18th Congress of the European Geriatric Medicine Society, London, England, 28 - 30 September 2022, vol.14, pp.406
Introduction: There is a gap in the literature both in terms of the definition of the obesity component of sarcopenic obesity (SO) and the relationship between SO and functionality. We aimed to explore the ideal obesity definition in the context of SO for its relationship with functional measures.
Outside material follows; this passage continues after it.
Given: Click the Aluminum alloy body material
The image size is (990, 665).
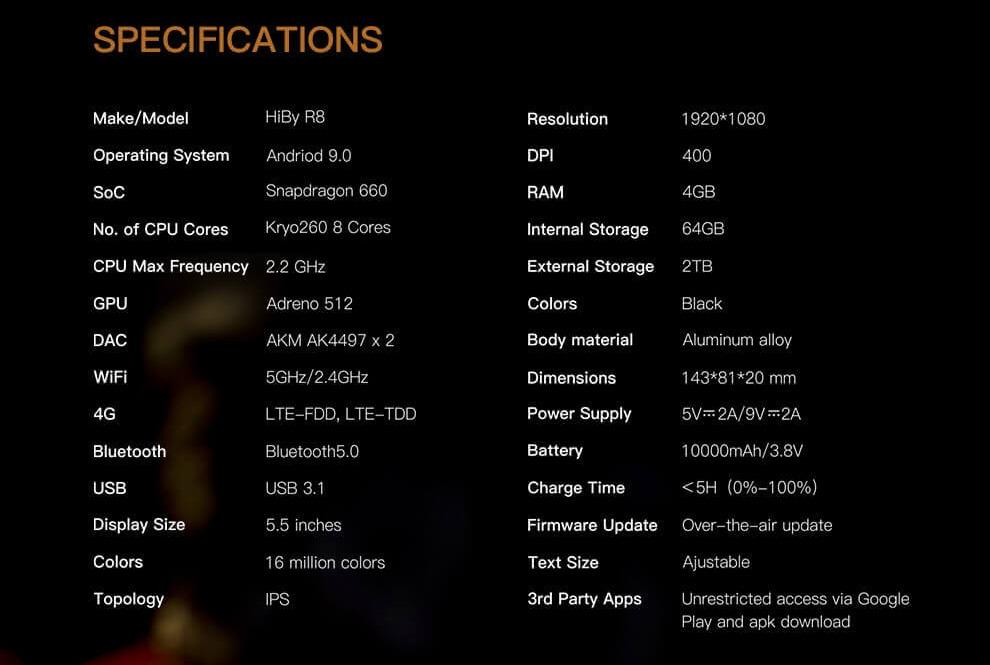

Methods: We included community-dwelling adults aged > 60 between 2013–2021 in this retrospective cross-sectional study. We recorded age, sex, number of diseases & medications, and assessed nutritional status by mini-nutritional assessment-short form. We measured handgrip strength by Jamar dynamometer and defined the sarcopenia component as low muscle strength (probable sarcopenia). Obesity was determined with three different methods: body mass index (BMI), fat percentage estimated by bioimpedance analysis, and waist circumference. Functionality was assessed with Katz’s activities of daily living (ADL) and Lawton Brody’s instrumental ADL (IADL) scales. We performed multivariate analyses adjusted for age, sex, and nutritional status to determine the association between SO and the function of the measures.
Results: We included 1390 participants [mean age: 73.7 ± 6.8 (range: 60–98 years), 68.8% female]. The prevalences of SO (probable) were 12.4%, 11.7%, and 19%, by BMI, fat percentage, and waist circumference methods, respectively. For all probable SO definitions, impaired ADL was more prevalent in the “sarcopenic alone” and “probable SO” phenotypes compared to the reference standard “non-sarcopenic non-obese" phenotype (p < 0.01, for all). Impaired IADL was common in the “sarcopenic alone” and “probable SO” phenotypes compared to “non-sarcopenic non-obese" and “obese alone” phenotypes (p < 0.001, for all). “Probable SO” phenotype was independently associated with impaired ADL and IADL and had the highest odds ratio of 2.9, 2.2, and 2.8 for impaired ADL and 4.6, 3.3, and 3.8 for impaired IADL by BMI, fat percentage, and waist circumference methods, respectively when compared to “non-sarcopenic non-obese” phenotype in multivariate analyses.
Conclusions: Our study showed that sarcopenia demolished the beneficial functional associations of obesity in older adults. This study suggests that while considering obesity, sarcopenia should be a major component and determinant to be looked for. In addition, BMI and waist circumference methods which are much practical than the fat percentage method, came front while assessing the obesity component of SO in terms of its associations with functional measures.